In the wake of COVID-19, as part of its economic recovery plan to keep businesses afloat, the federal government is making changes to the insolvency landscape in 2021.
These reforms draw on key features of insolvency legislation as found in the United States. In short, they are an attempt to ensure distressed businesses have the flexibility to either restructure or to wind down their operations in an orderly manner.
As per the government’s recent press release on 24 September 2020, the key elements of the reforms include:
- The introduction of a new debt restructuring process for incorporated businesses with liabilities of less than $1 million;
- Moving from a “creditor in possession” model to a “debtor in possession” model which will allow eligible small businesses to restructure their existing debts while remaining in control of their business;
- A twenty business day period for the development of a restructuring plan by a small business restructuring practitioner, followed by fifteen business days for creditors to vote on the plan;
- A new, simplified liquidation pathway for small businesses to allow faster and lower cost liquidation; and
- Measures to ensure the insolvency sector can respond both in the short and long term to increased demand and to meet the needs of small business.
The federal government considers the reforms will cover around 76 per cent of businesses subject to insolvencies today, 98 per cent of whom who have less than 20 employees.

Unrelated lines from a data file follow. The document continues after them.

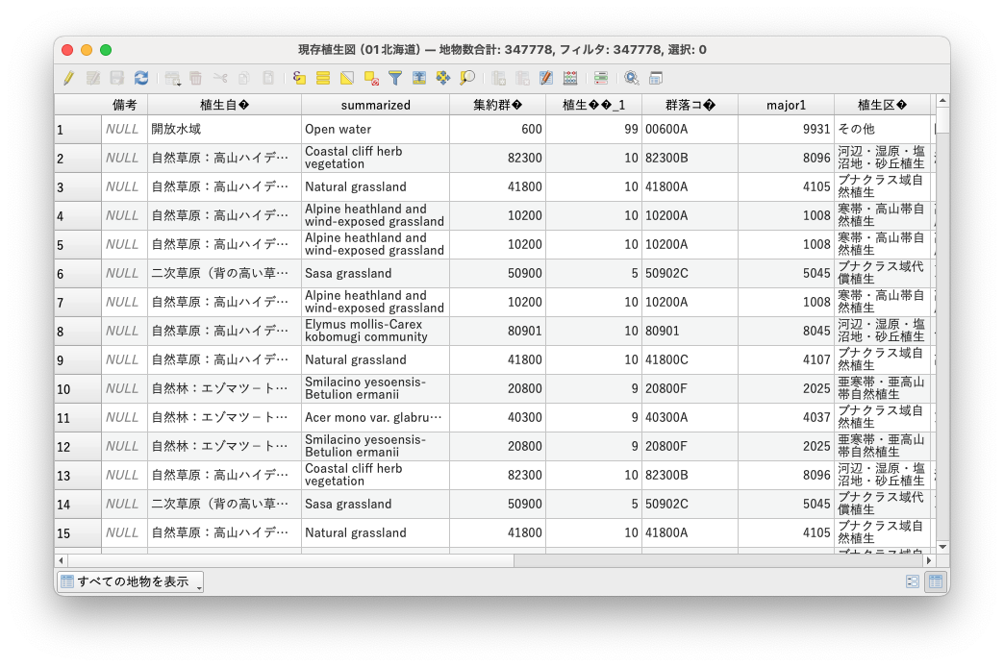Select features using an expression
Image resolution: width=1004 pixels, height=667 pixels.
pyautogui.click(x=300, y=78)
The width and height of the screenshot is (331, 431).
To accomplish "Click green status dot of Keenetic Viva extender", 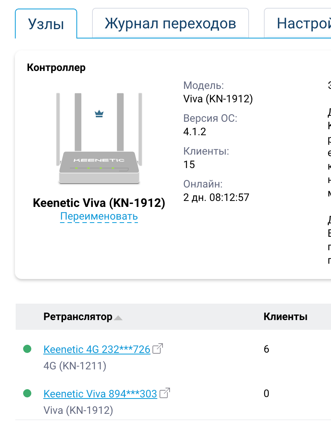I will coord(27,393).
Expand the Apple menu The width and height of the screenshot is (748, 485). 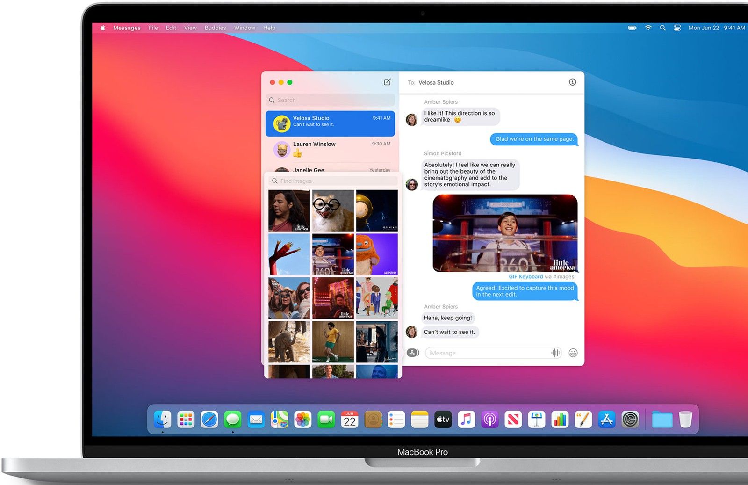[102, 28]
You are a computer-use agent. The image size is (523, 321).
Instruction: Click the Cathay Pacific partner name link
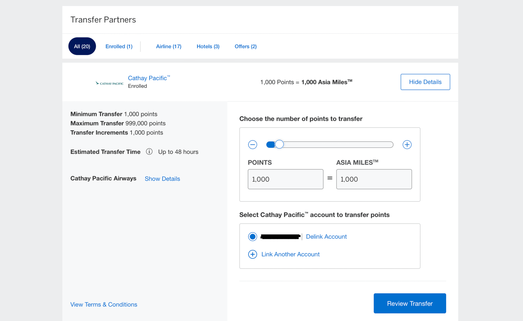[147, 78]
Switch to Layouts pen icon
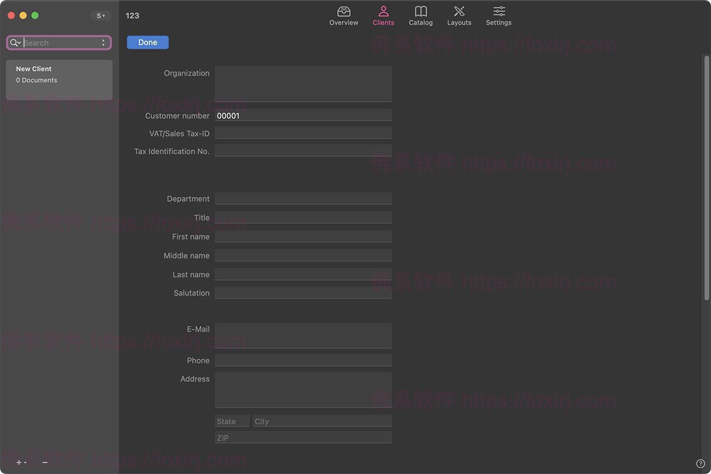Viewport: 711px width, 474px height. [459, 11]
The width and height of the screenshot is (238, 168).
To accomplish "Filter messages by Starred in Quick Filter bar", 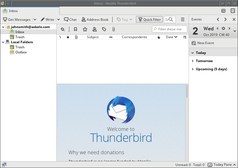I will coord(84,29).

The new processes will be available for small businesses from 1 January 2021 and the commencement of these provisions coincides with the expiry of the current temporary insolvency measures (regarding the suspension of insolvent trading liability and modifications to creditor statutory demands for the payment of debts). It is important that practitioners and business owners alike are familiar with the process and to consider how the reforms apply to them.
Will my rights as a creditor be affected?
If you are a creditor there are proposed safeguards to ensure your interests are protected. Relevantly:
- Your rights are preserved. For example, there are no changes to the rights of secured creditors, and similar types of debts are treated consistently;
- You retain the right to vote on the debtor company’s proposed plan and the plan must achieve the requisite majority to be binding;
- The role of the practitioner who administers the process remains independent and they have obligations they must fulfil on behalf of creditors.
There is still detail missing from the current proposal and some areas of significant concern. Most alarming for insolvency practitioners are that there will be reduced circumstances in which a liquidator can seek recovery of unfair preference payments from a creditor that is not related to the company. No further detail is provided in this regard.
We will monitor government’s proposal and provide further updates as they come to hand.